Diabetes and thyroid cancer mortality: a 12-year prospective follow-up of Taiwanese
Article first published online: 1 APR 2013
© 2013 Stichting European Society for Clinical Investigation Journal Foundation. Published by John Wiley & Sons Ltd
European Journal of Clinical Investigation
Volume 43, Issue 6, pages 595–601, June 2013
How to Cite
Eur J Clin Invest 2013
- Issue published online: 13 MAY 2013
- Article first published online: 1 APR 2013
- Accepted manuscript online: 14 MAR 2013 06:51AM EST
- Manuscript Accepted: 10 MAR 2013
- Manuscript Received: 9 JAN 2013
- Department of Health. Grant Numbers: DOH89-TD-1035, DOH97-TD-D-113-97009
- National Science Council. Grant Number: NSC 101-2314-B-002-117
- thyroid cancer
The association between diabetes and thyroid cancer is rarely studied. This study evaluated thyroid cancer mortality trend in Taiwanese population, mortality rate ratios between diabetic patients and general population, and risk factors in diabetic patients.

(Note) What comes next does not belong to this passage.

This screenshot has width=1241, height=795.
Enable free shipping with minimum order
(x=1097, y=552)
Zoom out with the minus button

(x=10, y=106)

In general population, age-standardized trends were evaluated from 1995 to 2006. A total of 113,347 diabetic men and 131,573 diabetic women aged ≥ 25 years recruited during 1995–1998 were followed to 2006. Age- and sex-specific mortality rate ratios were calculated and Cox's regression evaluated the risk factors.
A steady trend of thyroid cancer mortality was observed in the general population. A total of 20 diabetic men and 45 diabetic women died of thyroid cancer, with overall mortality rate 2·32 and 4·26 per 100 000 person-years, respectively. Mortality rate ratios showed positive association with magnitude increased with decreasing age: 1·85 (0·77, 4·43), 1·21 (0·54, 2·73), 2·53 (1·14, 5·59) and 5·80 (2·10, 16·01) for ≥ 75, 65–74, 55–64 and 25–54 years old, respectively, for men; and 0·78 (0·35, 1·74), 2·03 (1·31, 3·13), 2·99 (1·77, 5·04) and 5·34 (2·20, 13·00), respectively, for women. After adjustment, only age was significantly associated with thyroid cancer mortality. Sex, diabetes duration, diabetes type, body mass index, smoking, insulin use and area of residence were not significantly predictive for thyroid cancer mortality.
The annual thyroid cancer mortality during 1995–2006 in the Taiwanese general population has been steady. Our data suggest a higher risk in diabetic patients, with especially higher mortality rate ratios in younger age. Obesity, smoking and insulin use are not modifiable risk factor.